*Problem*.
Take the records below and set them down exactly, so that every line matches the original.

============================================================

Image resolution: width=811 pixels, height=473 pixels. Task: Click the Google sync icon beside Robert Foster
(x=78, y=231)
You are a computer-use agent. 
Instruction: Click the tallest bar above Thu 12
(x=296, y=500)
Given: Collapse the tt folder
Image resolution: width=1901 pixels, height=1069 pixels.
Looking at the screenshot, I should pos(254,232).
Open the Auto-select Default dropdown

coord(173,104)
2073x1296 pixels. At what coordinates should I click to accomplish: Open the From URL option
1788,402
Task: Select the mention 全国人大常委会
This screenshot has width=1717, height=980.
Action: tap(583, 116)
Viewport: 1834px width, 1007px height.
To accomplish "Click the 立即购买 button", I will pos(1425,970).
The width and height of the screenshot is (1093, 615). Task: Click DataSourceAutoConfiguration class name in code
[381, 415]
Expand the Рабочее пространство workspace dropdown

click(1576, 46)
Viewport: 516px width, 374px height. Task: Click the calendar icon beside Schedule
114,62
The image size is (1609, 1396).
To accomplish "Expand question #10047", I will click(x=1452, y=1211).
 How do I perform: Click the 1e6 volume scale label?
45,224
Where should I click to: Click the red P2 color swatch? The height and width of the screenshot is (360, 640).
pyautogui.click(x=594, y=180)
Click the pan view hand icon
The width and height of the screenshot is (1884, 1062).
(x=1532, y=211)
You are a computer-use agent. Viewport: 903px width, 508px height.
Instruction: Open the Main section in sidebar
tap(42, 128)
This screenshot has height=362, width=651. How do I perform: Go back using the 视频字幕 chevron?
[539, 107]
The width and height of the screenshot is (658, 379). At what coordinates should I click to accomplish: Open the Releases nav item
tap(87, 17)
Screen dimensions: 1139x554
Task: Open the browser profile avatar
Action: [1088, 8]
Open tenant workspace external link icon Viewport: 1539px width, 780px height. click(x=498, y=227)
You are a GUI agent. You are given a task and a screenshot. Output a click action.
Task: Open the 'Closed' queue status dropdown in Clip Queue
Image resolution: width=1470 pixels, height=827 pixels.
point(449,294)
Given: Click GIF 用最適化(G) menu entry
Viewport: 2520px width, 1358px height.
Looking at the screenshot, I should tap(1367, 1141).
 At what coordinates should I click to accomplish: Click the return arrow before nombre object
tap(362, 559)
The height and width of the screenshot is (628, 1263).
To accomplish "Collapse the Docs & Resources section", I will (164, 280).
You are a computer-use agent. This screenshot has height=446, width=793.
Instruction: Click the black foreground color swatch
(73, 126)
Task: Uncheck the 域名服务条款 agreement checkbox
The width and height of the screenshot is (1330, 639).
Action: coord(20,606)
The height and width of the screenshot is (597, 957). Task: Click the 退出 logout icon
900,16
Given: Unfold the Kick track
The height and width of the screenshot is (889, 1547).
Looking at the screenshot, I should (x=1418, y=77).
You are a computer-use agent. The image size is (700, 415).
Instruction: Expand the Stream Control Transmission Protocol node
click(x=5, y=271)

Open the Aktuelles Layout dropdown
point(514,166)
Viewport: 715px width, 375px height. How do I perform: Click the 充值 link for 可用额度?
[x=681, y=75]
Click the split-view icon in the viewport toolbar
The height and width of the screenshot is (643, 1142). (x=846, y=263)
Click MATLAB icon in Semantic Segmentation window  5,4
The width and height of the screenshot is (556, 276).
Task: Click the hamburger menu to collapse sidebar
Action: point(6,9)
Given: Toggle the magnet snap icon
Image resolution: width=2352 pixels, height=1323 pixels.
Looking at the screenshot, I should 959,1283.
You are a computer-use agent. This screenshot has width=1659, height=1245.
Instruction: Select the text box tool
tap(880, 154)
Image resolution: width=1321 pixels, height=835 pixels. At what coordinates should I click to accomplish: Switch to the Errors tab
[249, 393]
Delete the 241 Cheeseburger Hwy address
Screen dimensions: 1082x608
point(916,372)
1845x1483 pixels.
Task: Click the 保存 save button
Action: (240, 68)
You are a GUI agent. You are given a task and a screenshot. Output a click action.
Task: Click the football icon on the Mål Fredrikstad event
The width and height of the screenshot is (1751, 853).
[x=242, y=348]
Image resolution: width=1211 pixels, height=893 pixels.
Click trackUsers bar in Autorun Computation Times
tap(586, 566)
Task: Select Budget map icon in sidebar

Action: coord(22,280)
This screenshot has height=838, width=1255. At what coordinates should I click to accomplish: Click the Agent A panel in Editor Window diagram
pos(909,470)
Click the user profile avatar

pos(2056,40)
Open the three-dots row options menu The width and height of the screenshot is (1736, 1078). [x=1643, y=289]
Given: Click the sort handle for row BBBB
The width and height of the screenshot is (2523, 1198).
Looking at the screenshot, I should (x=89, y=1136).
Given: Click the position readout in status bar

============================================================

*Answer*.
Image resolution: width=811 pixels, height=473 pixels. Task: Click the Google sync icon beside Robert Foster
(x=78, y=231)
You are a computer-use agent. 
Instruction: Click the tallest bar above Thu 12
(x=296, y=500)
Given: Collapse the tt folder
Image resolution: width=1901 pixels, height=1069 pixels.
Looking at the screenshot, I should pos(254,232).
Open the Auto-select Default dropdown

coord(173,104)
2073x1296 pixels. At what coordinates should I click to accomplish: Open the From URL option
1788,402
Task: Select the mention 全国人大常委会
This screenshot has width=1717, height=980.
Action: tap(583, 116)
Viewport: 1834px width, 1007px height.
To accomplish "Click the 立即购买 button", I will pos(1425,970).
The width and height of the screenshot is (1093, 615). Task: Click DataSourceAutoConfiguration class name in code
[381, 415]
Expand the Рабочее пространство workspace dropdown

click(1576, 46)
Viewport: 516px width, 374px height. Task: Click the calendar icon beside Schedule
114,62
The image size is (1609, 1396).
To accomplish "Expand question #10047", I will click(x=1452, y=1211).
 How do I perform: Click the 1e6 volume scale label?
45,224
Where should I click to: Click the red P2 color swatch? The height and width of the screenshot is (360, 640).
pyautogui.click(x=594, y=180)
Click the pan view hand icon
The width and height of the screenshot is (1884, 1062).
(x=1532, y=211)
You are a computer-use agent. Viewport: 903px width, 508px height.
Instruction: Open the Main section in sidebar
tap(42, 128)
This screenshot has height=362, width=651. How do I perform: Go back using the 视频字幕 chevron?
[539, 107]
The width and height of the screenshot is (658, 379). At what coordinates should I click to accomplish: Open the Releases nav item
tap(87, 17)
Screen dimensions: 1139x554
Task: Open the browser profile avatar
Action: [1088, 8]
Open tenant workspace external link icon Viewport: 1539px width, 780px height. click(x=498, y=227)
You are a GUI agent. You are given a task and a screenshot. Output a click action.
Task: Open the 'Closed' queue status dropdown in Clip Queue
Image resolution: width=1470 pixels, height=827 pixels.
point(449,294)
Given: Click GIF 用最適化(G) menu entry
Viewport: 2520px width, 1358px height.
Looking at the screenshot, I should tap(1367, 1141).
 At what coordinates should I click to accomplish: Click the return arrow before nombre object
tap(362, 559)
The height and width of the screenshot is (628, 1263).
To accomplish "Collapse the Docs & Resources section", I will (164, 280).
You are a computer-use agent. This screenshot has height=446, width=793.
Instruction: Click the black foreground color swatch
(73, 126)
Task: Uncheck the 域名服务条款 agreement checkbox
The width and height of the screenshot is (1330, 639).
Action: coord(20,606)
The height and width of the screenshot is (597, 957). Task: Click the 退出 logout icon
900,16
Given: Unfold the Kick track
The height and width of the screenshot is (889, 1547).
Looking at the screenshot, I should (x=1418, y=77).
You are a computer-use agent. The image size is (700, 415).
Instruction: Expand the Stream Control Transmission Protocol node
click(x=5, y=271)

Open the Aktuelles Layout dropdown
point(514,166)
Viewport: 715px width, 375px height. How do I perform: Click the 充值 link for 可用额度?
[x=681, y=75]
Click the split-view icon in the viewport toolbar
The height and width of the screenshot is (643, 1142). (x=846, y=263)
Click MATLAB icon in Semantic Segmentation window  5,4
The width and height of the screenshot is (556, 276).
Task: Click the hamburger menu to collapse sidebar
Action: point(6,9)
Given: Toggle the magnet snap icon
Image resolution: width=2352 pixels, height=1323 pixels.
Looking at the screenshot, I should 959,1283.
You are a computer-use agent. This screenshot has width=1659, height=1245.
Instruction: Select the text box tool
tap(880, 154)
Image resolution: width=1321 pixels, height=835 pixels. At what coordinates should I click to accomplish: Switch to the Errors tab
[249, 393]
Delete the 241 Cheeseburger Hwy address
Screen dimensions: 1082x608
point(916,372)
1845x1483 pixels.
Task: Click the 保存 save button
Action: (240, 68)
You are a GUI agent. You are given a task and a screenshot. Output a click action.
Task: Click the football icon on the Mål Fredrikstad event
The width and height of the screenshot is (1751, 853).
[x=242, y=348]
Image resolution: width=1211 pixels, height=893 pixels.
Click trackUsers bar in Autorun Computation Times
tap(586, 566)
Task: Select Budget map icon in sidebar

Action: coord(22,280)
This screenshot has height=838, width=1255. At what coordinates should I click to accomplish: Click the Agent A panel in Editor Window diagram
pos(909,470)
Click the user profile avatar

pos(2056,40)
Open the three-dots row options menu The width and height of the screenshot is (1736, 1078). [x=1643, y=289]
Given: Click the sort handle for row BBBB
The width and height of the screenshot is (2523, 1198).
Looking at the screenshot, I should (x=89, y=1136).
Given: Click the position readout in status bar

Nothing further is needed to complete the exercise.